- Requirement: List every line in the items below that contains the string "Clock", copying each such line in full. Matching is case-sensitive.

- Data listing:

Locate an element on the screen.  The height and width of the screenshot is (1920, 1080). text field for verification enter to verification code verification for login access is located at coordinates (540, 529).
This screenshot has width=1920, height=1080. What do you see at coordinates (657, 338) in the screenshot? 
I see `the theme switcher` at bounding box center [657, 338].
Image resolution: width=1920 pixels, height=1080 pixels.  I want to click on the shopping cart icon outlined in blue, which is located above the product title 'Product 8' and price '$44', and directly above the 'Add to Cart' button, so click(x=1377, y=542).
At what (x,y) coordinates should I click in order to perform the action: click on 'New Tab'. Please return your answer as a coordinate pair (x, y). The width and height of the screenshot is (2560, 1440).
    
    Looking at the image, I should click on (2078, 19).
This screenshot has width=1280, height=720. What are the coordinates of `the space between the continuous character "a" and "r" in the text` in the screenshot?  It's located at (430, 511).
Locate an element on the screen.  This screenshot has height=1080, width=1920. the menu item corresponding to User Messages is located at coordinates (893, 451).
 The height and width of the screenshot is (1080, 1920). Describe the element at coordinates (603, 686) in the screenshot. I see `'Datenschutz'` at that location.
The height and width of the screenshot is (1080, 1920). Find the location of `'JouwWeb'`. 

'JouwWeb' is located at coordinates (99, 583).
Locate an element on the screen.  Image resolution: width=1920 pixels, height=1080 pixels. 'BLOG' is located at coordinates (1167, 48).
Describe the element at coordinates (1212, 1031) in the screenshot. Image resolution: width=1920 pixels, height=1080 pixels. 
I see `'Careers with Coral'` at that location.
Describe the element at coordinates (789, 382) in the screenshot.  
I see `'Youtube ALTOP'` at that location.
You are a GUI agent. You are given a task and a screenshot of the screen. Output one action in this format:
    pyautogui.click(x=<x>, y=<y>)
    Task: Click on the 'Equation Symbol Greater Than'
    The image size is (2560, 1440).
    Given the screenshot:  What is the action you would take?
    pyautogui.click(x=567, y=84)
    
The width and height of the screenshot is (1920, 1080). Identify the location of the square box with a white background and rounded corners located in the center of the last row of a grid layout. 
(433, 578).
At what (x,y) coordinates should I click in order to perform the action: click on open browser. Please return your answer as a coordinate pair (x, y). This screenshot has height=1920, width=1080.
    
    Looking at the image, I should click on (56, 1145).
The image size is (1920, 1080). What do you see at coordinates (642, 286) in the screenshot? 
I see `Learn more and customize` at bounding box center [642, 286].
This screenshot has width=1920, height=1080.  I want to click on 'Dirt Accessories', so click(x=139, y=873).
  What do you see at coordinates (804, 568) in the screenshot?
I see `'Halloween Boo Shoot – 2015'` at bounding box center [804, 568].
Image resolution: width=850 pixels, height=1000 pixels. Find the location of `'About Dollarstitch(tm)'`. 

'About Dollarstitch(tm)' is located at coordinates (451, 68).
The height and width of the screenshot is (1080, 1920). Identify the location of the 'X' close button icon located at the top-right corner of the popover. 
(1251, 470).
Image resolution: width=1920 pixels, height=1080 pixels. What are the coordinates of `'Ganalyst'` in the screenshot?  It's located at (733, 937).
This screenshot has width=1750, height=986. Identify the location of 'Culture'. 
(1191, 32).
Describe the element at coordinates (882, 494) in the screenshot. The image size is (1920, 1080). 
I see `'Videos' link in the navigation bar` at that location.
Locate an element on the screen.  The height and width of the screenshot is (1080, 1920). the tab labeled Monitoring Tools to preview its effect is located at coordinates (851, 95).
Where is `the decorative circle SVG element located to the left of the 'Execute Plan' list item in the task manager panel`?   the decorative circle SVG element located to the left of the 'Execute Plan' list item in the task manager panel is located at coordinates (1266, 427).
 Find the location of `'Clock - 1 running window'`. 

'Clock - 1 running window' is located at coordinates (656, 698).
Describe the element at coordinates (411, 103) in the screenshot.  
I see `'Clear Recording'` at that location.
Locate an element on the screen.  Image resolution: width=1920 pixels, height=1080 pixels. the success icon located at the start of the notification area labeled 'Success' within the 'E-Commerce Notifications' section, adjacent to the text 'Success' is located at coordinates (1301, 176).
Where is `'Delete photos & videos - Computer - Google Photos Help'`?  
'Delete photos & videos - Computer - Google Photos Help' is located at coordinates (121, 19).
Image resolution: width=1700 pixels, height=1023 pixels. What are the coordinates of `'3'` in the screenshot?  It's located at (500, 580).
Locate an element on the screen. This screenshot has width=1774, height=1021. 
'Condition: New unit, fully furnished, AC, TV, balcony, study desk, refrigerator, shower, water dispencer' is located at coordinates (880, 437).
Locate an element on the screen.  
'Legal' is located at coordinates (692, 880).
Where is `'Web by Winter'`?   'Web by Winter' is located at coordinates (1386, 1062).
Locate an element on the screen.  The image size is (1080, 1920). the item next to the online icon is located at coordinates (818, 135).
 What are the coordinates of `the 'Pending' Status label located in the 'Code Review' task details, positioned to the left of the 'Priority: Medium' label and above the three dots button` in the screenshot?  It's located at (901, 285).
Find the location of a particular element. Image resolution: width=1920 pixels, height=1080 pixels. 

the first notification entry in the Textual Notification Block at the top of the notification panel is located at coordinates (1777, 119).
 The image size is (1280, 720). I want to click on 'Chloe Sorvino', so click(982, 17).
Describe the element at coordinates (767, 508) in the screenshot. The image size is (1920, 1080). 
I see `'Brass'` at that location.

- Final answer:
 Find the location of `'Clock - 1 running window'`. 
'Clock - 1 running window' is located at coordinates (656, 698).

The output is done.